━━━━━ Material for this task

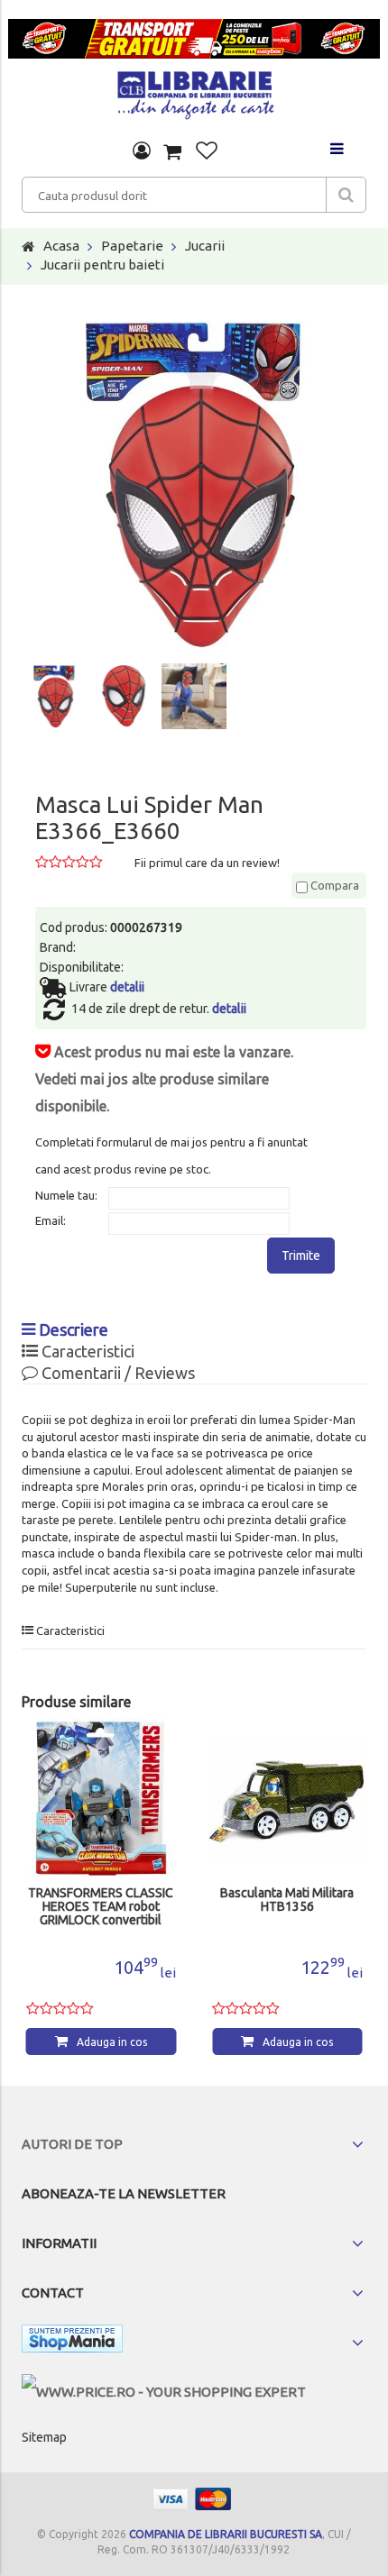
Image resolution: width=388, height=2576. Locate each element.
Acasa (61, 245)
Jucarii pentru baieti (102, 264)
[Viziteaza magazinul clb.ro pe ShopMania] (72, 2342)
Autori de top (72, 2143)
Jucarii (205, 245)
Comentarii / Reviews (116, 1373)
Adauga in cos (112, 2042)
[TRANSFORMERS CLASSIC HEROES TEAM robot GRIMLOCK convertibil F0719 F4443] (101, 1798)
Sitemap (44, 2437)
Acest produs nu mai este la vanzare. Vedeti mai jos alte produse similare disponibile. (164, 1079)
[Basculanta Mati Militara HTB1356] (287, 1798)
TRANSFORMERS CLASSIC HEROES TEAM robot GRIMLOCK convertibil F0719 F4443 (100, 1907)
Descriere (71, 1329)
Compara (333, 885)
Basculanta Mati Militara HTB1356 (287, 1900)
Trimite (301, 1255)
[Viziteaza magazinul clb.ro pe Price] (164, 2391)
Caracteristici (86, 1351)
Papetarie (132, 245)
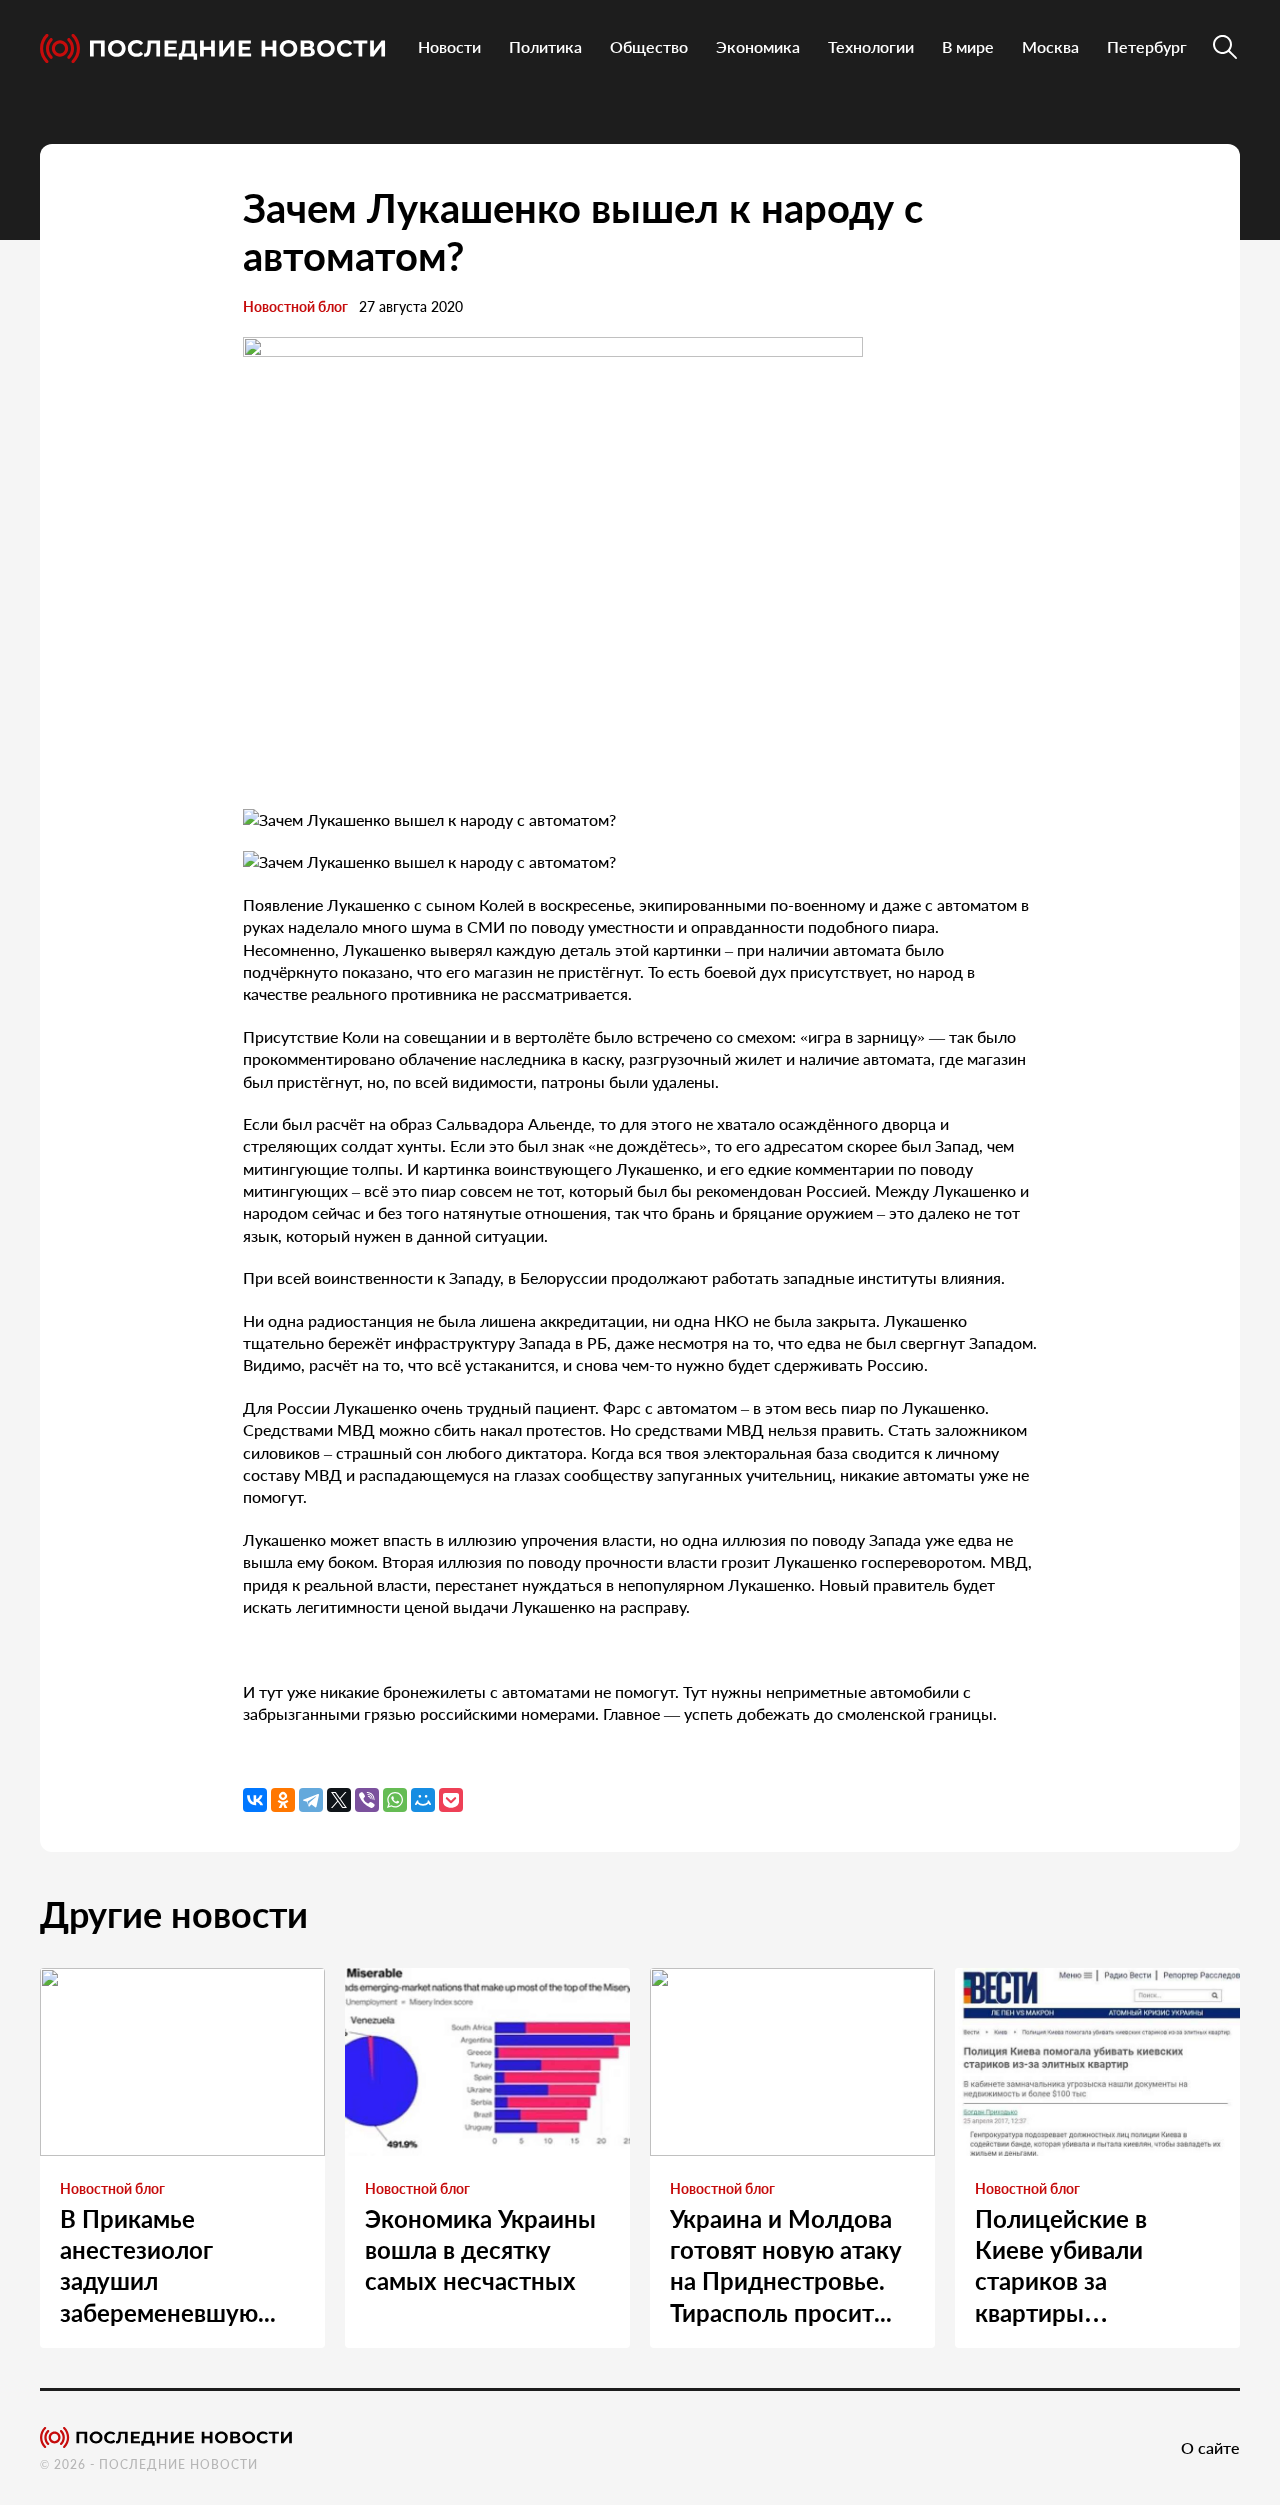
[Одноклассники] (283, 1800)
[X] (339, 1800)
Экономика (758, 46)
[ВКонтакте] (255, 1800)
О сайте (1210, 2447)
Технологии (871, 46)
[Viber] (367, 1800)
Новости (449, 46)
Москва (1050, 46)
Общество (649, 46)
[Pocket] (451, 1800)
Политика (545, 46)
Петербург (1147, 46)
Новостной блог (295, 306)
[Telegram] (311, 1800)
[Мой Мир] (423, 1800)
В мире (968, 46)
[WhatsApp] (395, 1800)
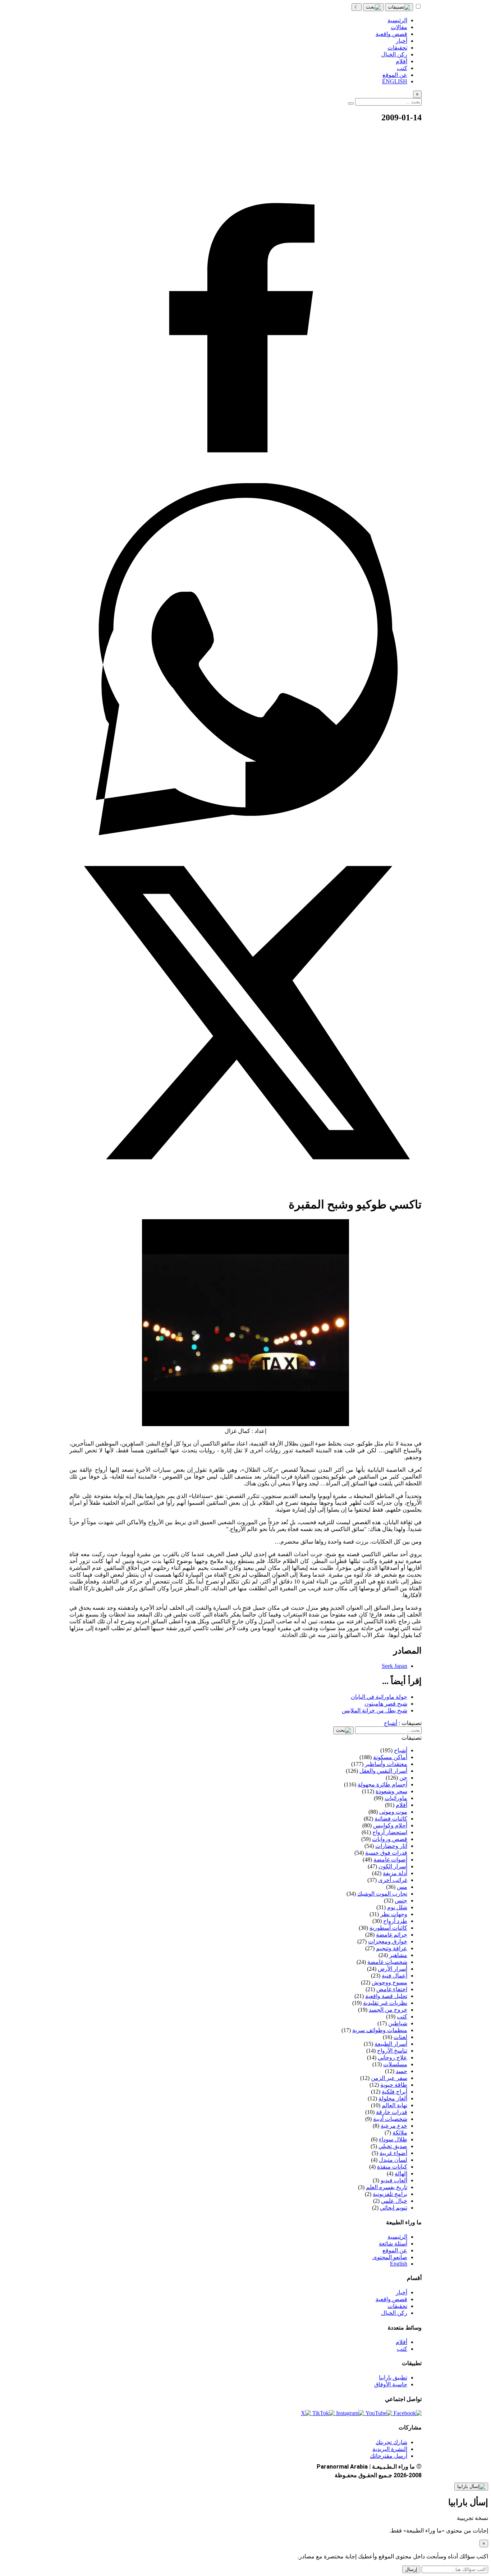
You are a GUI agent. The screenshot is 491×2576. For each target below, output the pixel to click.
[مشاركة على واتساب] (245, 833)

━━━━━━━━━━

## [Instructions for the task]
Go through the records above and, whenever a line includes the word "Mati", copy it.

## [Exercise result]
[Basculanta Mati Militara HTB1356] (287, 1798)
Basculanta Mati Militara HTB1356 (287, 1900)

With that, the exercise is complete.